> PAGE
###

Greenland paddles have always captured the imaginations of many due to the simplicity, feel and connection experienced by the budding paddler and the history and culture associated with them. The notion of using a paddle that stems from thousands of years of trial and error, by the same people that bestowed the world our beloved kayak, holds a certain allure. I have even heard Greenland paddlers referred to as purists. That has a nice ring to it, don’t you think?
Like many, my first experience of a stick involved trialling a fellow paddlers beautifully hand-crafted cedar paddle for a whole 10 minutes. Unsurprisingly, I took a silent dislike to this slow, fluttering length of wood that looked beautiful but performed like a length of 2x4 timber. Naturally, I couldn’t possibly tell the owner my true opinion of the paddle he had invested so much time, labour and love into, so I told him it was nice whilst secretly being thankful to have my Euro-paddle back within my grasp. My next encounter was a little more involved. After openly expressing my closely guarded opinions of Greenland paddles I was persuaded to try again. It wasn’t hard to convince me - I was tired from a few days paddling and on this occasion the stick was a welcome relief. With a little coaching from my purist colleague and some alterations to my paddling style, such as using a cantered stroke and utilising dynamic hand positioning, my original romantic notions of Greenland paddling were realised.
Since then I am always seizing opportunities to use someone else’s paddle, however, despite my new kinship and admiration of the Greenland paddle, I have never owned one. In an ideal world, I would have a Euro paddle and a Greenland with me, so then I can switch between the two. When the opportunity arose to test GEARLAB's split composite Greenland paddles I found myself a little excited. Perhaps I could use these as my splits, and always have the option. After a time, maybe I will even become a purist.
Sliding these paddles out of their cardboard cartons and bubble wrap sleeves revealed a thing of beauty. They really do look smart. All three paddles have a very high quality finish, are made of carbon and are remarkably light. On further inspection, the build quality and attention to detail is a lot higher than anticipated and incorporates some innovative engineering. Somehow, they instil a sense of pride when holding them; a sense of pride that my visiting Nan didn’t share whilst I excitedly show her and referred to them as sexy.
All three paddles are splits, and feature a Diamond Joint (D-Joint). The joint itself is made from titanium alloy, which is marketed as lightweight, corrosion resistant and providing strength and rigidity. They fit together with ease and the join line is almost invisible. They all feature a very low-profile carbon release button and have clearly had a lot of thought invested to allow sliding/changing grip positions along the shaft. This creates a smooth and sleek finish and comes with a small block of wax for joint care (a nice touch, I thought).
The blades are protected by exchangeable polyamide paddle tips and are, apparently, the first of their kind. These are more than just a sheath that protect and cover the tips, and are integrated into the design in a seamless, uniform fashion. The blades themselves have sharp edges and appear to have come straight out of an aerospace factory.

###

> COLLECTED DATA
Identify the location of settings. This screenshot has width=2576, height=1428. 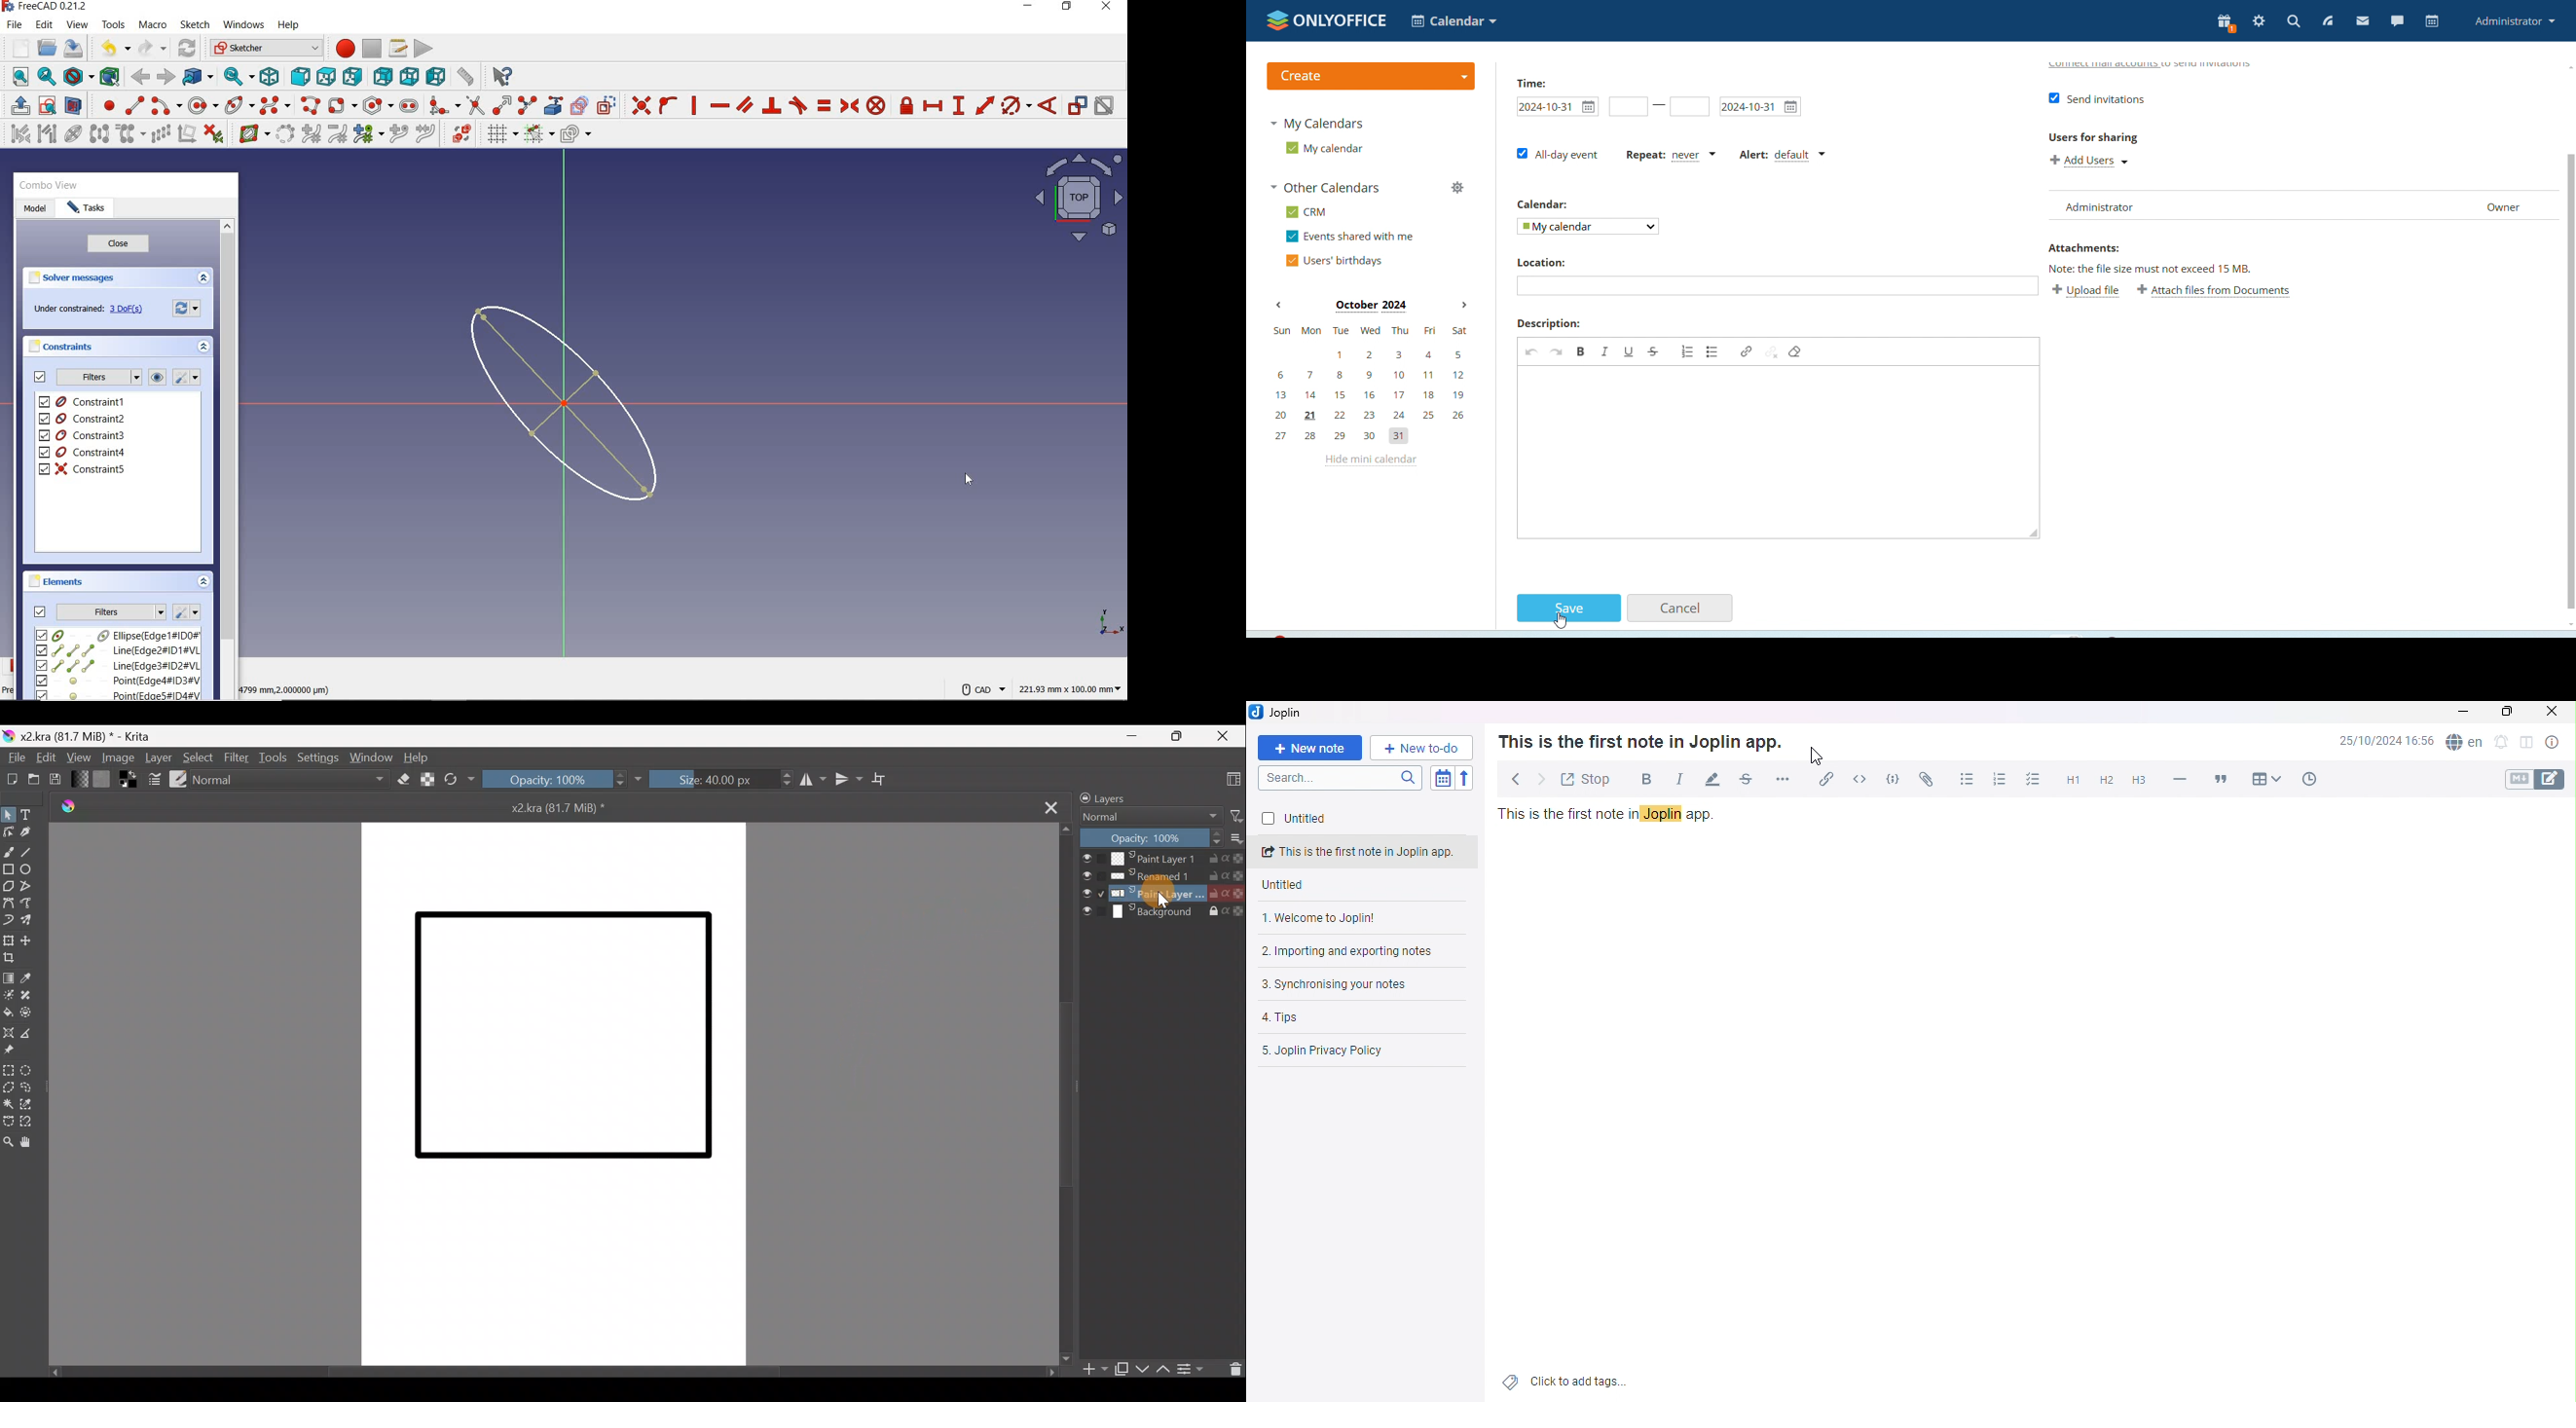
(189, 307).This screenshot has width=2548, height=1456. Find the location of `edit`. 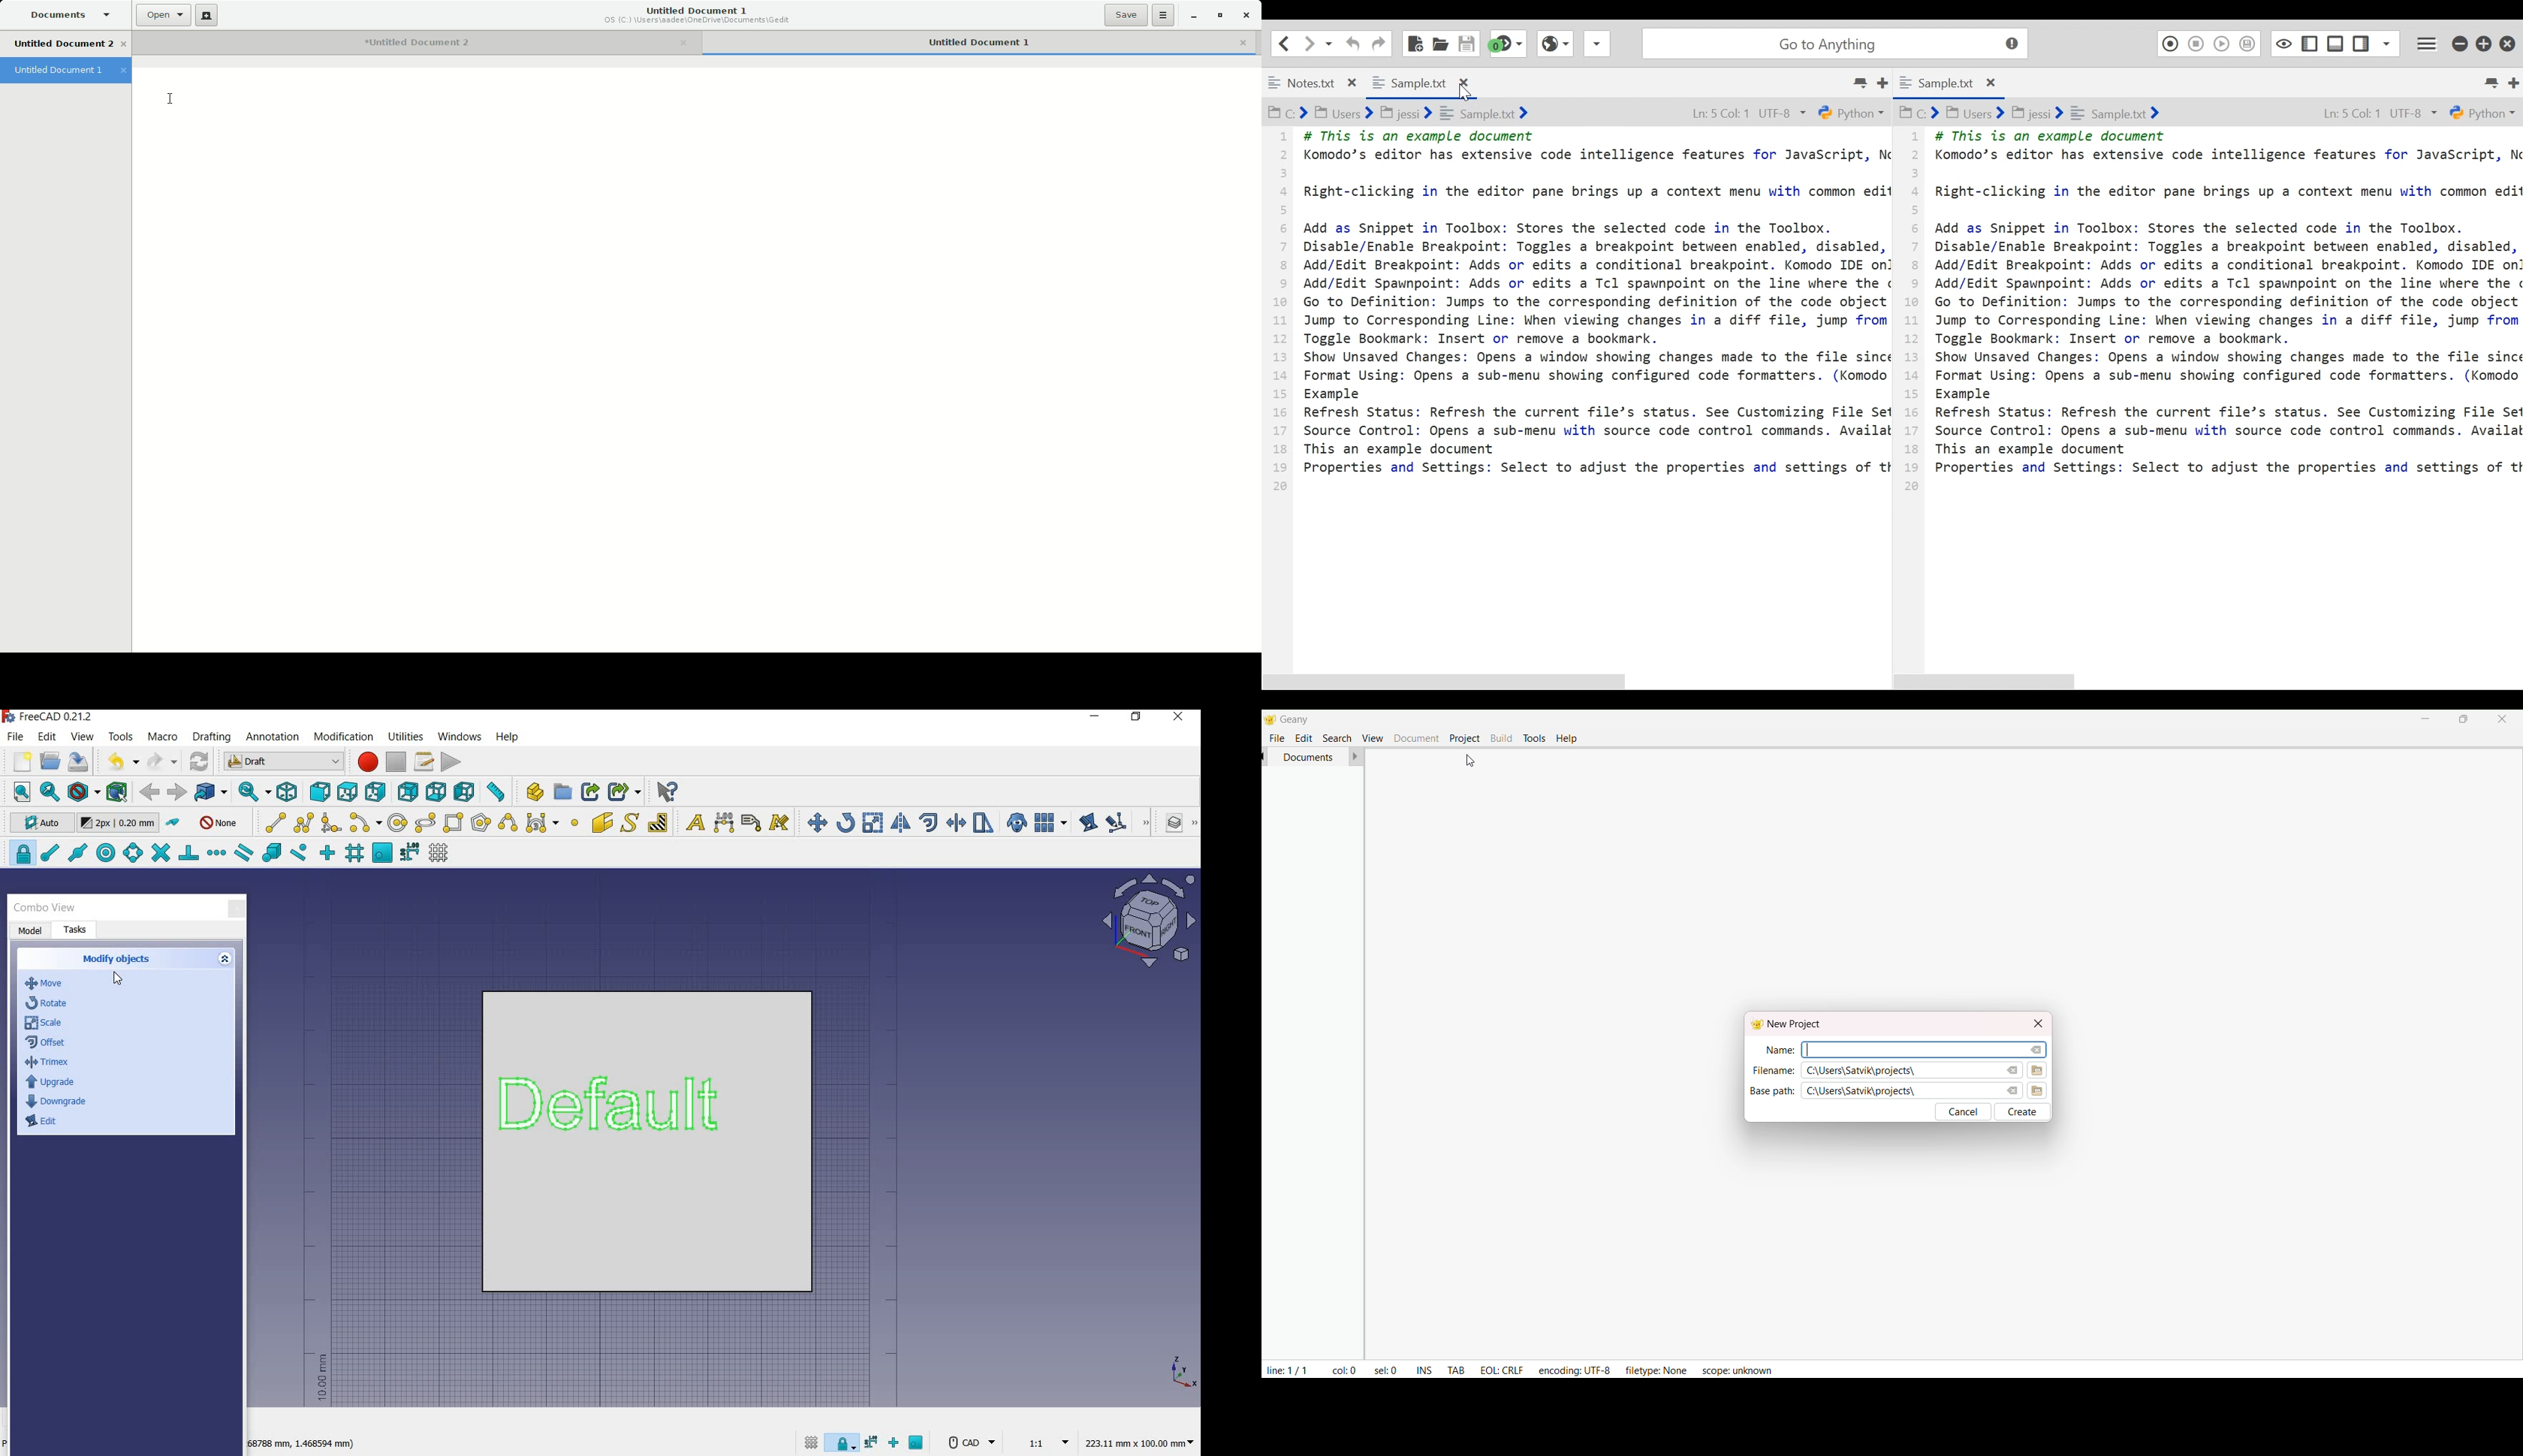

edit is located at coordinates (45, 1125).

###

> WHAT TO DO
(a) According to the Greenland paddle review, what metal is the Diamond Joint made from?
(b) Carry on the Greenland paddle review from its final sentence.

> RESULTS FOR THE EXERCISE
(a) Titanium alloy.

(b)
ON THE WATER
Whilst paddling, there is no movement whatsoever in the joint and this didn’t change throughout the six weeks of testing. I tend to lose or misplace wax care packages so I purposefully failed to treat the joints and buttons to see if the quality of this joint would remain - it did. I didn’t notice any failings in performance due to the exchangeable paddle tips and these do provide great reassurance when amongst the rocks or shallow ground. These tips do take quite a battering, eradicating any pre-conceived notions that they would require changing after every paddle. I intentionally damaged the tips on the Nukilik whilst rock hopping. This trips purpose was to give the paddle a beating and involved me navigating a rock garden maze on the west side of Portland, Dorset pushing off the rocks. Although they eventually split, I wouldn’t imagine this happening from the occasional knock. These paddles are extremely light, which took some getting used to as it felt as if I was shadow paddling. All three paddles are extremely buoyant due to being hollow which really adds a sense of security when bracing. Rolling is effortless. The sharp paddle edges really cut through the surface, allowing a clean and silent paddling experience. Although these are composite paddles they still deliver the same feel as you experience when paddling with a wooden stick.
The shape of the AKIAK resembles a traditional style Greenland paddle; it features a shoulderless design enabling the traditional freedom of a dynamic paddling grip and delivers the same feel as you would experience when paddling with a wooden stick. The colour of these paddles matched that of my P&H Quest LV and when stowed as splits delivered a very low profile, which is aesthetically pleasing. Paddling over long distances was effortless. They are an absolute pleasure when solo paddling, offering a real connection with the sea, wildlife, environment and surroundings.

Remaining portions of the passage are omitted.